The old rules were that you would do it based on those vesting schedules. If there was a 50% payout upon termination or something along those lines, then that's what the accrual would be. Now the rules have changed. So effective 07/01/2024, compensated absences are recorded based on whether they're expected to be used. So the balance as of the end of the fiscal year, you know, beginning and ending, that's why we have a restatement or an adjustment to the beginning balance, is that liability at the that's expected to be paid or, excuse me, used or paid in cash.
That component is about the used. So some employees may never take a payout at the end, but if they use their sick leave along the time, that balance that's earned at the end of the year gets recorded as the liability. So that's there's an increase in the compensated absences liability this year, and that gets recorded as we call it as an adjustment. I keep using the word restatement. There There was a GASB pronouncement that went into effect last year that changed the terminology to adjustments, corrections, and things like that, and but I still use the the old language of restatement.
= = = =
### Problems to work on
**A.** Answer these questions about the remarks on compensated absences:
(i) Under the old rules, what was the accrual based on?
(ii) On what date does the speaker say the new rules took effect?
(iii) Which older term does the speaker say they still use?
**B.** Carry the remarks on compensated absences forward from their last sentence.
The data that follow have no connection to the remarks on compensated absences.

### Excerpted records
= = = =
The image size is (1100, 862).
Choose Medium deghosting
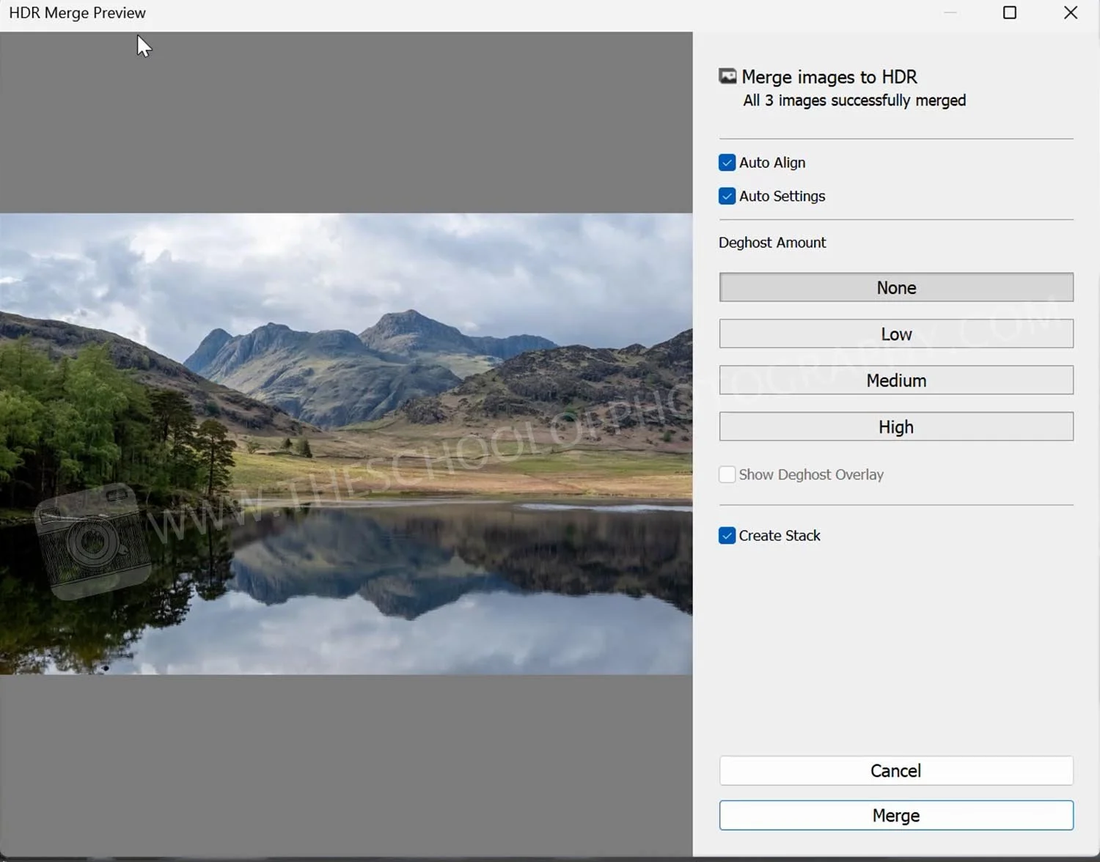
= = = =
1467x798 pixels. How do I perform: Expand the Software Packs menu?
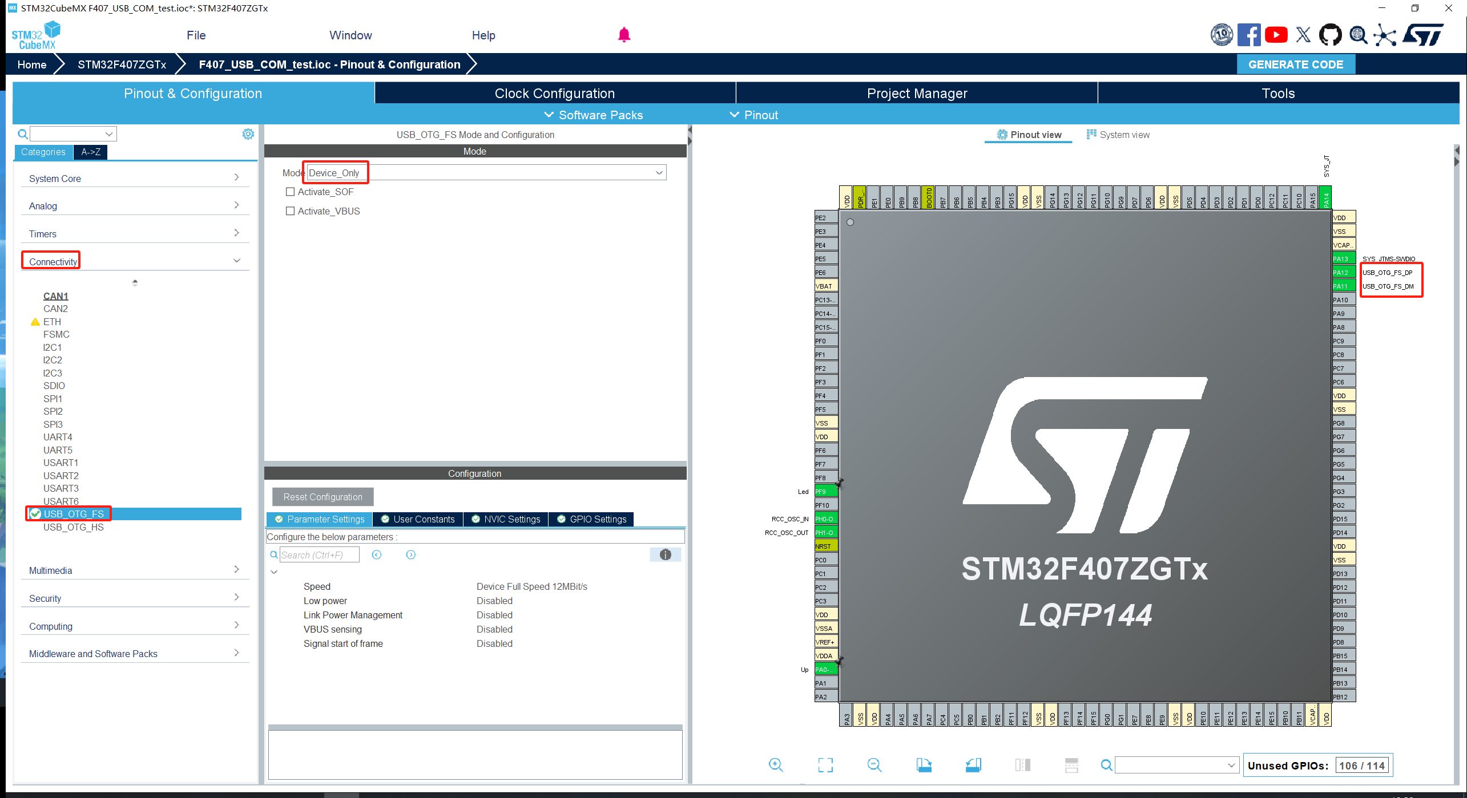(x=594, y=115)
= = = =
### Outputs in order
**A.**
(i) The vesting schedules.
(ii) 07/01/2024.
(iii) Restatement.

**B.**
So that was one adjustment that you'll see. Then the second is an adjustment for a change in accounting policy related to unavailable revenue for loans receivable. It's oh, it doesn't affect the fund level. So the housing successor fund, which is where, what, 99% of your loans are housed in the housing successor special revenue fund, the activity your day to day process for loans receivable doesn't change. But moving from the fund level statements to the entity wide statements, city staff had a change in accounting policy for how unavailable revenue is treated at the entity wide level for a certain component of the loans.
And so that's why there's an adjustment of about $25,000,000 in net position at the entity wide level for that. And then the third adjustment is a restatement that was in the stadium authority's financial statements that has to be again, since it's a fund in the city's financial statements, that gets rolled into the financial statements of the city as well. Let's see. Then next slide. I must have fallen asleep when I wrote my notes. My page my slide references are all I didn't add a slide. I don't know what the heck I did. Okay. So the next page is the the next discussion is management's discussion and analysis. So both reports, both the the ACFR and the Silicon Valley Power report include management's discussion and analysis.
So even though city staff prepares both reports, they prepare all of the reports. That's a good place for you. They prepare that document as well, and that's a good place to go for that summary of what happened during the year and why things fluctuated and went up and down. So it's a great place to start. I always say I want you to read the whole report, but if you're gonna start somewhere, start at the MD and A.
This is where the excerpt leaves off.